**DIRECTIONS FOR THIS TASK**
Each entry is to be output as written, so that none is missing.

(Records from a data source)
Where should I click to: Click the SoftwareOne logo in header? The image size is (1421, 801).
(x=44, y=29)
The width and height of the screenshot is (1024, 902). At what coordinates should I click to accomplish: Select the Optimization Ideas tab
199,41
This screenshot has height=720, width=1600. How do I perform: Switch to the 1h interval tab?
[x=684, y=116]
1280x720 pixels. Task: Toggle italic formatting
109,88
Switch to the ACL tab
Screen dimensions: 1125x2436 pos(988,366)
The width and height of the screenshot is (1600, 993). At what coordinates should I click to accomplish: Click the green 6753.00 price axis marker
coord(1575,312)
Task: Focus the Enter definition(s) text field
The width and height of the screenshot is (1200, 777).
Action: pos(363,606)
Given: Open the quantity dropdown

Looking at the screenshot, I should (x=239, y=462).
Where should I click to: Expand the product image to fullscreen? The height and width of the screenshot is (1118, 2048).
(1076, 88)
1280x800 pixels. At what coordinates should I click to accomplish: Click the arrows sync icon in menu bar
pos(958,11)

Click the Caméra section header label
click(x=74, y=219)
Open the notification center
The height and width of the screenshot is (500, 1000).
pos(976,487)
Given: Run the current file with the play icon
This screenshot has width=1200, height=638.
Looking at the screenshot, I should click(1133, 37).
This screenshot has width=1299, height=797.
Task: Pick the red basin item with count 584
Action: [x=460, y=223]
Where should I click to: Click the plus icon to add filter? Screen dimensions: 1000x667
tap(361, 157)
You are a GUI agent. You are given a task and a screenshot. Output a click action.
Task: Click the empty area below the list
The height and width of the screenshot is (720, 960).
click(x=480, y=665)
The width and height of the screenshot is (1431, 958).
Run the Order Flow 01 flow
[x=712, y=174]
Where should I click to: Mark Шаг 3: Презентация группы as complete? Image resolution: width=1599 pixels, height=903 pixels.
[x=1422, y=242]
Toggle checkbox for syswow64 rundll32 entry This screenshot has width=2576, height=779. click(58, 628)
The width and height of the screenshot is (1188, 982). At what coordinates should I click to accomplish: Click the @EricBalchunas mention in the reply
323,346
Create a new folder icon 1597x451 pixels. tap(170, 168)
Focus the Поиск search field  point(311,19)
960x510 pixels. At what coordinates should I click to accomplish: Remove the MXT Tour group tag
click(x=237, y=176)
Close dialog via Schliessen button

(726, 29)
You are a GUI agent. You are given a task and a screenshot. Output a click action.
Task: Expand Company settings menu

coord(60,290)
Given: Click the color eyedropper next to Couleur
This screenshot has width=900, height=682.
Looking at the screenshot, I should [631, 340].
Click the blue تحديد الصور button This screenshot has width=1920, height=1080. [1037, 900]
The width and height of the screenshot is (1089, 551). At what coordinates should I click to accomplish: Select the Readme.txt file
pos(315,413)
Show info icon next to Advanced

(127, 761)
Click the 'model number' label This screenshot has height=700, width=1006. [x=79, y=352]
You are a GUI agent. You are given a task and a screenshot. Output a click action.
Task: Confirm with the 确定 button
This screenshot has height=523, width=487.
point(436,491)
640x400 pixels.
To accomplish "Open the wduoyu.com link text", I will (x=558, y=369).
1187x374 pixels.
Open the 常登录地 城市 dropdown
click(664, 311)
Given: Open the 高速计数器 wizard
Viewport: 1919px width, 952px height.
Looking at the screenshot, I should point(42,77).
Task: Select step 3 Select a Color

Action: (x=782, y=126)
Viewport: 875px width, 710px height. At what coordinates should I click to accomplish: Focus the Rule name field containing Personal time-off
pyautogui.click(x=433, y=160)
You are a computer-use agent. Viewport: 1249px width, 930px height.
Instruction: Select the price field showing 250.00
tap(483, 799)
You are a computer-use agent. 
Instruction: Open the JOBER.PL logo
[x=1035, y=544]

**SOLVED EXERCISE**
Where should I click to: Click the SoftwareOne logo in header? The image size is (1421, 801).
(x=44, y=29)
The width and height of the screenshot is (1024, 902). At what coordinates should I click to accomplish: Select the Optimization Ideas tab
199,41
This screenshot has height=720, width=1600. How do I perform: Switch to the 1h interval tab?
[x=684, y=116]
1280x720 pixels. Task: Toggle italic formatting
109,88
Switch to the ACL tab
Screen dimensions: 1125x2436 pos(988,366)
The width and height of the screenshot is (1600, 993). At what coordinates should I click to accomplish: Click the green 6753.00 price axis marker
coord(1575,312)
Task: Focus the Enter definition(s) text field
The width and height of the screenshot is (1200, 777).
Action: pos(363,606)
Given: Open the quantity dropdown

Looking at the screenshot, I should (x=239, y=462).
Where should I click to: Expand the product image to fullscreen? The height and width of the screenshot is (1118, 2048).
(1076, 88)
1280x800 pixels. At what coordinates should I click to accomplish: Click the arrows sync icon in menu bar
pos(958,11)

Click the Caméra section header label
click(x=74, y=219)
Open the notification center
The height and width of the screenshot is (500, 1000).
pos(976,487)
Given: Run the current file with the play icon
This screenshot has width=1200, height=638.
Looking at the screenshot, I should click(1133, 37).
This screenshot has width=1299, height=797.
Task: Pick the red basin item with count 584
Action: [x=460, y=223]
Where should I click to: Click the plus icon to add filter? Screen dimensions: 1000x667
tap(361, 157)
You are a GUI agent. You are given a task and a screenshot. Output a click action.
Task: Click the empty area below the list
The height and width of the screenshot is (720, 960).
click(x=480, y=665)
The width and height of the screenshot is (1431, 958).
Run the Order Flow 01 flow
[x=712, y=174]
Where should I click to: Mark Шаг 3: Презентация группы as complete? Image resolution: width=1599 pixels, height=903 pixels.
[x=1422, y=242]
Toggle checkbox for syswow64 rundll32 entry This screenshot has width=2576, height=779. click(58, 628)
The width and height of the screenshot is (1188, 982). At what coordinates should I click to accomplish: Click the @EricBalchunas mention in the reply
323,346
Create a new folder icon 1597x451 pixels. tap(170, 168)
Focus the Поиск search field  point(311,19)
960x510 pixels. At what coordinates should I click to accomplish: Remove the MXT Tour group tag
click(x=237, y=176)
Close dialog via Schliessen button

(726, 29)
You are a GUI agent. You are given a task and a screenshot. Output a click action.
Task: Expand Company settings menu

coord(60,290)
Given: Click the color eyedropper next to Couleur
This screenshot has width=900, height=682.
Looking at the screenshot, I should [631, 340].
Click the blue تحديد الصور button This screenshot has width=1920, height=1080. [1037, 900]
The width and height of the screenshot is (1089, 551). At what coordinates should I click to accomplish: Select the Readme.txt file
pos(315,413)
Show info icon next to Advanced

(127, 761)
Click the 'model number' label This screenshot has height=700, width=1006. [x=79, y=352]
You are a GUI agent. You are given a task and a screenshot. Output a click action.
Task: Confirm with the 确定 button
This screenshot has height=523, width=487.
point(436,491)
640x400 pixels.
To accomplish "Open the wduoyu.com link text", I will (x=558, y=369).
1187x374 pixels.
Open the 常登录地 城市 dropdown
click(664, 311)
Given: Open the 高速计数器 wizard
Viewport: 1919px width, 952px height.
Looking at the screenshot, I should point(42,77).
Task: Select step 3 Select a Color

Action: (x=782, y=126)
Viewport: 875px width, 710px height. At what coordinates should I click to accomplish: Focus the Rule name field containing Personal time-off
pyautogui.click(x=433, y=160)
You are a computer-use agent. Viewport: 1249px width, 930px height.
Instruction: Select the price field showing 250.00
tap(483, 799)
You are a computer-use agent. 
Instruction: Open the JOBER.PL logo
[x=1035, y=544]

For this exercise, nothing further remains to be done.